Mauritanie : L’agriculture comme pilier stratégique de souveraineté nationale.

mer, 04/29/2026 - 20:21

La réconciliation avec notre terre mère est même plus urgente que la réconciliation entre les hommes car notre vie dépend de notre terre. Aucune vie ne survit sur une terre morte ! 

Il s'agit là d'un appel  à l'acte de réconciliation le plus urgent aussi réel que symbolique, aussi essentiel en substance pratique que profondément religieux.

À l’heure où les équilibres mondiaux sont bouleversés par les crises alimentaires, climatiques et géopolitiques, la Mauritanie se trouve à un tournant décisif. Continuer à dépendre massivement des importations alimentaires n’est plus seulement une faiblesse économique  c’est un risque stratégique majeur.
Face à cette réalité, une décision politique forte s’impose : ériger l’agriculture au rang de priorité nationale absolue. 

La Mauritanie dispose de ressources agricoles considérables : des terres exploitables dans la vallée du fleuve Sénégal, un potentiel d’irrigation encore sous-développé, et une jeunesse en quête d’opportunités. Pourtant, ces atouts restent insuffisamment mobilisés.  Ce décalage entre potentiel et réalité appelle une réponse structurée, ambitieuse et mesurable.

Il ne s’agit plus de soutenir marginalement le secteur, mais de le transformer en moteur de croissance. 

Cela exige des réformes concrètes : mise en place de mécanismes de financement accessibles aux agriculteurs, structuration de filières agricoles compétitives, modernisation des techniques de production, et accompagnement technique permanent. 

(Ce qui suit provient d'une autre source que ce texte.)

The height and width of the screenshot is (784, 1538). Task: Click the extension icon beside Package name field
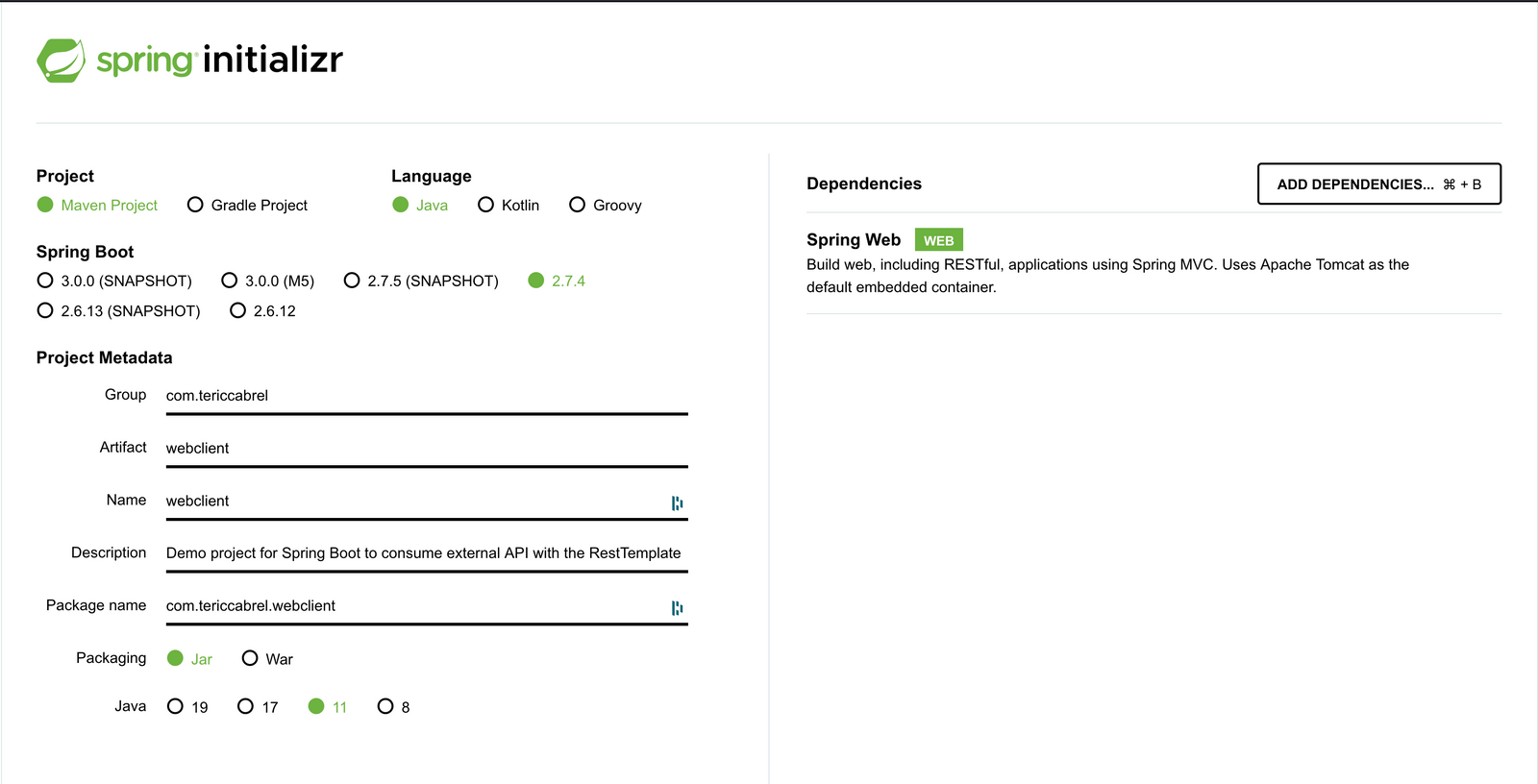tap(679, 608)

L’expérience internationale est sans équivoque. Le Maroc, à travers le Plan Maroc Vert puis Génération Green, a démontré qu’une stratégie agricole cohérente, soutenue par l’État, peut générer croissance, emploi et sécurité alimentaire. Ce succès repose sur trois piliers essentiels : investissement massif, professionnalisation des acteurs, et développement d’infrastructures adaptées. 

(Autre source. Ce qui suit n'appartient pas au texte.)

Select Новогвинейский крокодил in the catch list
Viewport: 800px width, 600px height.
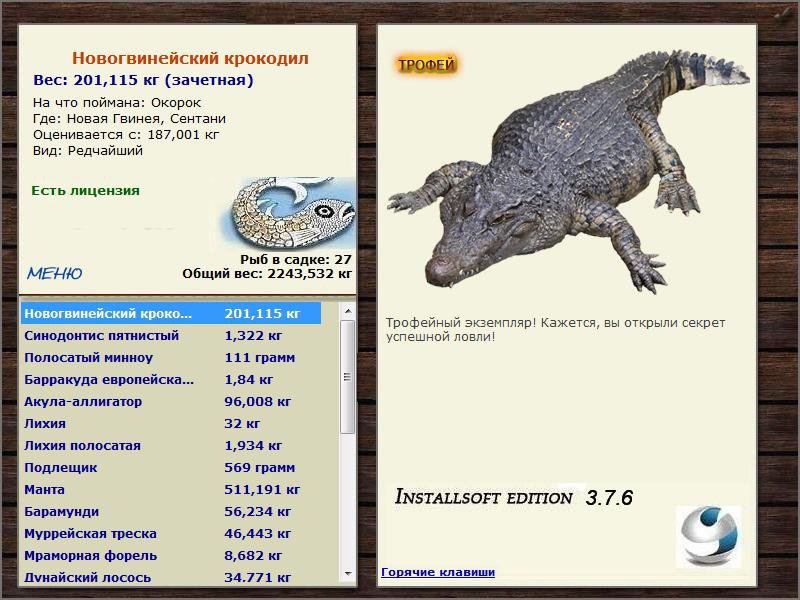(x=171, y=313)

La Mauritanie doit s’inscrire dans cette dynamique en développant en priorité :

des systèmes d’irrigation performants pour sécuriser la production,
des routes rurales pour désenclaver les zones agricoles,
des infrastructures de stockage et de transformation pour réduire les pertes et créer de la valeur ajoutée locale,
et des centres de formation agricole pour professionnaliser les producteurs.
Mais au-delà des chiffres et des politiques, il y a une réalité humaine. 

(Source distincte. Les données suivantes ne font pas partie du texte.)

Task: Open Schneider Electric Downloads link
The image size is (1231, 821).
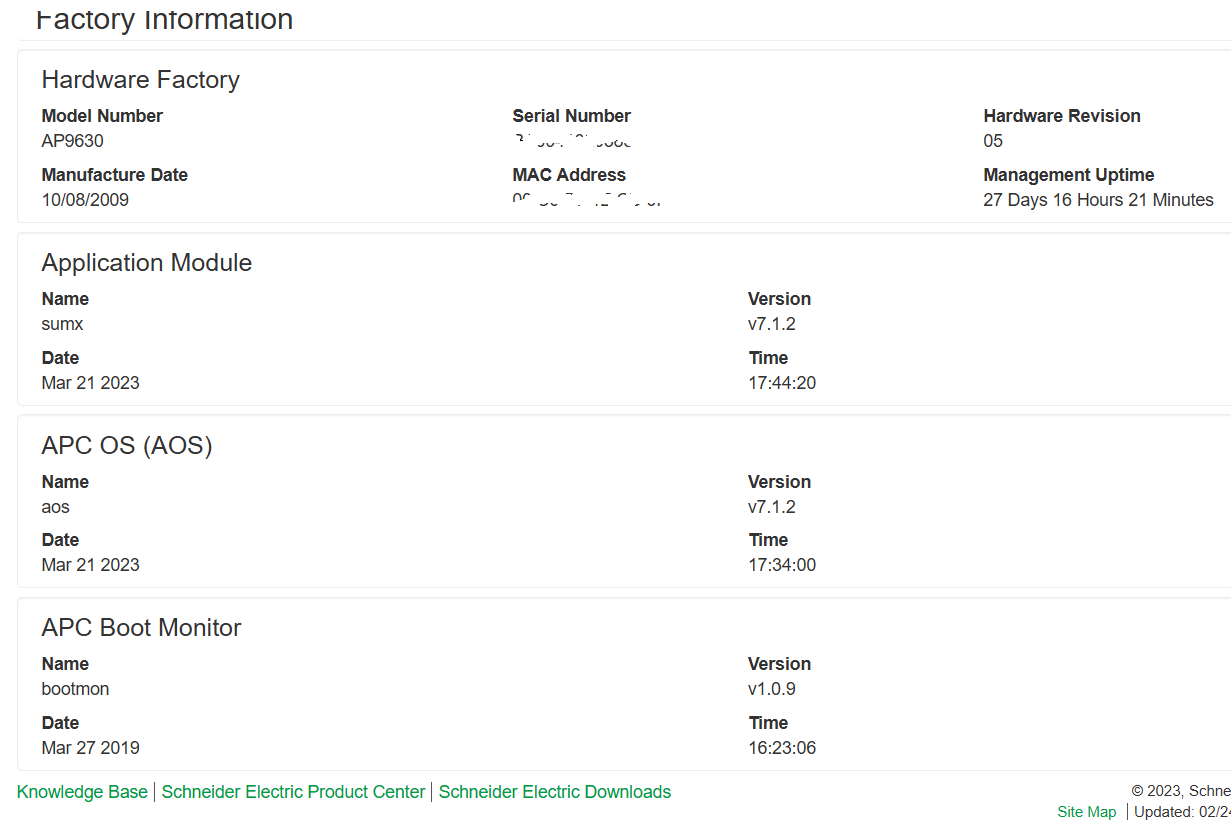Action: tap(555, 792)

Derrière chaque agriculteur, il y a une famille, une communauté, un territoire qui lutte pour survivre. Faire de l’agriculture une priorité, c’est redonner dignité et espoir à des milliers de Mauritaniens, notamment les jeunes, souvent contraints de quitter leurs terres faute de perspectives.
Le coût de l’inaction est élevé : dépendance accrue, insécurité alimentaire, chômage rural et fragilité sociale. À l’inverse, une politique agricole ambitieuse est un levier puissant de stabilité, de souveraineté et de développement inclusif.
L’État a aujourd’hui l’opportunité historique de poser les bases d’une véritable révolution agricole.

 Cela nécessite du courage politique, une vision à long terme et une mobilisation nationale.
La Mauritanie ne manque ni de terres, ni de ressources, ni d’hommes et de femmes capables de produire. 
Ce qui manque, c’est une décision claire et assumée.
Faire de l’agriculture une priorité nationale n’est pas une option. 
C’est une nécessité.
Et cette nécessité est urgente.
L’avenir du pays se cultive dès maintenant ! 

Abdoulaziz DEME 
Observateur de la vie politique et économique en Mauritanie.